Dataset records
-------
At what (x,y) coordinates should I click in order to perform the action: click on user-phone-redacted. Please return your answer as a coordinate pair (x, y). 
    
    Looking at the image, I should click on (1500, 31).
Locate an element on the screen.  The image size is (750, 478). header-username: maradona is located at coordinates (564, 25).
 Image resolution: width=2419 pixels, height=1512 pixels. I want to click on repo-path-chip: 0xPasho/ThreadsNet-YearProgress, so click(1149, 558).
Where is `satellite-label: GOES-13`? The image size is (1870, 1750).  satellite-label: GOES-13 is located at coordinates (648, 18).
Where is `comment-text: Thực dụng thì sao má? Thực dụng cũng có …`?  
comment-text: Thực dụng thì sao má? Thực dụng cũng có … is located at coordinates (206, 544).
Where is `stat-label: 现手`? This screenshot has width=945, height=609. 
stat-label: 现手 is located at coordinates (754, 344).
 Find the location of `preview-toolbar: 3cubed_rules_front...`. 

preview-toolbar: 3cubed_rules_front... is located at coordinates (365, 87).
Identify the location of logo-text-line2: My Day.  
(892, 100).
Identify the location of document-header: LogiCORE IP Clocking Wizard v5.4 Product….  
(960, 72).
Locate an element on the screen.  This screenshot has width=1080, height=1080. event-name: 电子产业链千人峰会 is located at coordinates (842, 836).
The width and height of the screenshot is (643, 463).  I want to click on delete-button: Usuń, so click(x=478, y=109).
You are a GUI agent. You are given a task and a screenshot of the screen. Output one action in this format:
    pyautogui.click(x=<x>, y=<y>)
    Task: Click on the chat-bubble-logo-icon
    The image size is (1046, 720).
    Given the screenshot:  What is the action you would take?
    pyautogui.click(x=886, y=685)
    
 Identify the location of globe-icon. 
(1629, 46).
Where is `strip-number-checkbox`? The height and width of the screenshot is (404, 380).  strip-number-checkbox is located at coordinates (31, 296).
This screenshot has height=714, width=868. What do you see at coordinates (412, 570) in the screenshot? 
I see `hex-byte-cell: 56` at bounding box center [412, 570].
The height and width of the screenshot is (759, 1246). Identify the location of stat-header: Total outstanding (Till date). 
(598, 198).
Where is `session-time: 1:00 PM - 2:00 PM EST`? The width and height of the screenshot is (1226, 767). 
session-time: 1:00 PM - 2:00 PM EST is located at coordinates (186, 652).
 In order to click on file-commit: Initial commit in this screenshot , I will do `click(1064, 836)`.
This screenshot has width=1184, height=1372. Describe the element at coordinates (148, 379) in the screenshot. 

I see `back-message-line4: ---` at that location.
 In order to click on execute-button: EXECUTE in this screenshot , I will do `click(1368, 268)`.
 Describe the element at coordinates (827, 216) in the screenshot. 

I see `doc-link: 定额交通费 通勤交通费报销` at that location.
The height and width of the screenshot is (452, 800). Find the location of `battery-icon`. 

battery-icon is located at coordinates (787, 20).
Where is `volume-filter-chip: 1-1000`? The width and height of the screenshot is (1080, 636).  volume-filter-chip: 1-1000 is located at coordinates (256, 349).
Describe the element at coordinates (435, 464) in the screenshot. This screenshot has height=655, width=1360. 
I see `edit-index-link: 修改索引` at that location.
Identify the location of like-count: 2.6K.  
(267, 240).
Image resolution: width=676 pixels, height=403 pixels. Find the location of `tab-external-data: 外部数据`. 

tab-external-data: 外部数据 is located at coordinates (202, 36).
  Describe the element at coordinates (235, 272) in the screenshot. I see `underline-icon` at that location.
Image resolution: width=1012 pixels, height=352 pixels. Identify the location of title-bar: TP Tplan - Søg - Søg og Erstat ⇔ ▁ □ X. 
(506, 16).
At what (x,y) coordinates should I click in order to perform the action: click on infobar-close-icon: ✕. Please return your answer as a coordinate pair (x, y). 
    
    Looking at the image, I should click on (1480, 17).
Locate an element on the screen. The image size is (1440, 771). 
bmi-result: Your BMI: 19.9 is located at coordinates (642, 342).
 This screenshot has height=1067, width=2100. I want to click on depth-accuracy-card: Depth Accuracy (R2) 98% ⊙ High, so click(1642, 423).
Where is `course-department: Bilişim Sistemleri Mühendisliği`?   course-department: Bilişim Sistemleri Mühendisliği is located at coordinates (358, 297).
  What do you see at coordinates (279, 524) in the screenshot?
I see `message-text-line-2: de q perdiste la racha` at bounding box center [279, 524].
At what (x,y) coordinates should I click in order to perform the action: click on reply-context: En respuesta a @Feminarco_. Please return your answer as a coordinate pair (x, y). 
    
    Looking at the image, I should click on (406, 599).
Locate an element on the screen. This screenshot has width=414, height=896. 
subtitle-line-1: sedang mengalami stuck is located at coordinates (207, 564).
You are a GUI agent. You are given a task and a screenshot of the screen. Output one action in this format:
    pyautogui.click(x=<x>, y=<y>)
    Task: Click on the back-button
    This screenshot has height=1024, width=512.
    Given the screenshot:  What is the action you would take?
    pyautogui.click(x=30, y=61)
-------
#### Action item
Extract every line of the records above that contains the word "label".

#### Response for this exercise
Where is `satellite-label: GOES-13`? The image size is (1870, 1750).  satellite-label: GOES-13 is located at coordinates (648, 18).
Where is `stat-label: 现手`? This screenshot has width=945, height=609. 
stat-label: 现手 is located at coordinates (754, 344).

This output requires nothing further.